Moeller said she has experienced several issues with Time Warner Cable’s internet and cable, but that overall she is content with the service she is receiving as issues have always been fixed within two days.
Moeller said she hopes customer service in the Raleigh-area will not be affected by the merger.
“I have a very high opinion of the local [customer service staff,]” Moeller said, “but I have a very low opinion on those that are not so local because they have been rude and hung up on me.”
Walden said he believed Comcast chose Time Warner Cable because it’s a successful company with different demographics from its own, leading to a wider customer base.

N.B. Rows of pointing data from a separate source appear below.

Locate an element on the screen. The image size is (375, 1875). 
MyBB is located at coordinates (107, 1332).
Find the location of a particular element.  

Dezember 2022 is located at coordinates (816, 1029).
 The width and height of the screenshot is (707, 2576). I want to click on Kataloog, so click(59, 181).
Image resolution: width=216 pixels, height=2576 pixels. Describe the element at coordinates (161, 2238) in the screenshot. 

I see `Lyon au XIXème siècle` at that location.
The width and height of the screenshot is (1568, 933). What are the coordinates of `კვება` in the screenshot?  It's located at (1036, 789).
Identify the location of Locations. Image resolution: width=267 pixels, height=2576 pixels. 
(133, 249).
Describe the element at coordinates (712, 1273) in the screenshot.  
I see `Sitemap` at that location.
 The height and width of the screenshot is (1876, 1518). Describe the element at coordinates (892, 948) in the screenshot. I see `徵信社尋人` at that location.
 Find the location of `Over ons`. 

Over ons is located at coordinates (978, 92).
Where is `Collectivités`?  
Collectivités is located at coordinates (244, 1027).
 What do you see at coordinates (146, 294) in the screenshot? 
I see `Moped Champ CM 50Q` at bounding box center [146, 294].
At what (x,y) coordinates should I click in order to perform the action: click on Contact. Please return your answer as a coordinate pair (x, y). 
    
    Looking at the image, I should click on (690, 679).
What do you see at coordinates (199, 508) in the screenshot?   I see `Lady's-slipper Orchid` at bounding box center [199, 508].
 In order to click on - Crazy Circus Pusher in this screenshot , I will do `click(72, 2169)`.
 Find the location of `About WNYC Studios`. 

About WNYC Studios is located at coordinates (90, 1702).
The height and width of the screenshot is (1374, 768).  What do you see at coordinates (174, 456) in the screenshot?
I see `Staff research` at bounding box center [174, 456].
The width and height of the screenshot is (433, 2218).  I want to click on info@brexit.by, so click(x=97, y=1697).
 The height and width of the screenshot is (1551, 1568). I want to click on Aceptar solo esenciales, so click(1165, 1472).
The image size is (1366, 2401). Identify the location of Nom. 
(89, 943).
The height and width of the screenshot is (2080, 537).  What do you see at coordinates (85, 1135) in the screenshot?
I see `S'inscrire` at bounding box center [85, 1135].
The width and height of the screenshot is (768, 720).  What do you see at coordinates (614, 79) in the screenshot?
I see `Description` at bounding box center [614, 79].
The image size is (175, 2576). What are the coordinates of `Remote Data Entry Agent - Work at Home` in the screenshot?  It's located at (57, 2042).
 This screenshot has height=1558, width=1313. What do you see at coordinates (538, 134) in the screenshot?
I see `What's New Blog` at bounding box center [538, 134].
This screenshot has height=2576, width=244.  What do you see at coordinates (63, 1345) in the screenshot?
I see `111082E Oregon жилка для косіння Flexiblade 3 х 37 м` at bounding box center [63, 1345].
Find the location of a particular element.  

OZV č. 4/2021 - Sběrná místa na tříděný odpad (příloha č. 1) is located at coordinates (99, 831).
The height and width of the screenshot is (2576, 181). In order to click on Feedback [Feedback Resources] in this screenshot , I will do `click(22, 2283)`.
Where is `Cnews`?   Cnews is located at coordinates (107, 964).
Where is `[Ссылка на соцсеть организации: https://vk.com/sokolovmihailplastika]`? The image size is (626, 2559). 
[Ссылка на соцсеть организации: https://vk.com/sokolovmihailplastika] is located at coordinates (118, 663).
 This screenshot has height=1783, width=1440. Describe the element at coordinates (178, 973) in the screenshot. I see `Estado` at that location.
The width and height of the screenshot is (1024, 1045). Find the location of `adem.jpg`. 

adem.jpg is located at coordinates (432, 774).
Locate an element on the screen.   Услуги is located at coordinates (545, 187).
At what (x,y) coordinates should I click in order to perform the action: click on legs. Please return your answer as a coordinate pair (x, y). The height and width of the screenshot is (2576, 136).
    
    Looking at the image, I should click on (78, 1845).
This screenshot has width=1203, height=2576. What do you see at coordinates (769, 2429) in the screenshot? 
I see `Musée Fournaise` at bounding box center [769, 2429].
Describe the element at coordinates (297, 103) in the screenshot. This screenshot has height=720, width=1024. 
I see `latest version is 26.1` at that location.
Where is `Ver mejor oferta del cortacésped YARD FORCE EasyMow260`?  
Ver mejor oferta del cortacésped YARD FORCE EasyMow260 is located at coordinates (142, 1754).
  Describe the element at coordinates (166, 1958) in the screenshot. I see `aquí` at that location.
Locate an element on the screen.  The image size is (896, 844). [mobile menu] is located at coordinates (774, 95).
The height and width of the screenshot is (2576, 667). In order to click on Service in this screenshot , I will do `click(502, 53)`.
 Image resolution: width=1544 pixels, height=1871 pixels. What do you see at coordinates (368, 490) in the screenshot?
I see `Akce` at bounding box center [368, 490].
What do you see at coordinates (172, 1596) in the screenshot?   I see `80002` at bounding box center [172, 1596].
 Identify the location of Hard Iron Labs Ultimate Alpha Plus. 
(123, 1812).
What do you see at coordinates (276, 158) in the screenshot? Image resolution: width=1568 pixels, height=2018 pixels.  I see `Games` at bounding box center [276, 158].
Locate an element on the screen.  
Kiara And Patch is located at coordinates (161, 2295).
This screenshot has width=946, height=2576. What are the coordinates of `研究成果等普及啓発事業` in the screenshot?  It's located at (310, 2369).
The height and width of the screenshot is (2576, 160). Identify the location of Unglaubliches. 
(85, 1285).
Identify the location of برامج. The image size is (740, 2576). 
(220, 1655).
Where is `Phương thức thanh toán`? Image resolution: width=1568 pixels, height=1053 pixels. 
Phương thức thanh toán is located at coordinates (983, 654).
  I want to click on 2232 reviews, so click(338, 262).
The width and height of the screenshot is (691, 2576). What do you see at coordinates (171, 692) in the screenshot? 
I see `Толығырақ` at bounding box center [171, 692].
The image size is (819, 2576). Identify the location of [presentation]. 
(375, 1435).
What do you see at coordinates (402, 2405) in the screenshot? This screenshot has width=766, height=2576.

“They are growing their footprint rather than rearranging their footprint,” Walden said. “It’s not uncommon in the industry.”
Walden said this process is very similar to the one seen in the Duke Energy and Progress Energy merger. In that instance, both companies also had control over different geographic areas.
Currently, the direction of the telecommunication industry is in a state of flux and in this environment, bigger is better because more resources are available to larger companies, and these larger companies are more shielded from changes in the market, according to Walden.
Walden said he believes Comcast’s purpose in offering Time Warner $45 billion to merge was to become a larger provider of internet and cable. Time Warner dominates sales in the Southeastern U.S. and the purchase makes Comcast a larger company with bigger profits and more control.
“The big motivation Comcast sees is the possibility for more profits and a greater ability to deal with uncertainties,” Walden said.
Walden said the process will have to undergo a federal review due to the large size of the companies.
In the past, the U.S. Department of Justice has prevented companies from merging or has chosen to set conditions to monitor mergers. The Comcast-Time Warner decision will probably be made by next year, according to Walden.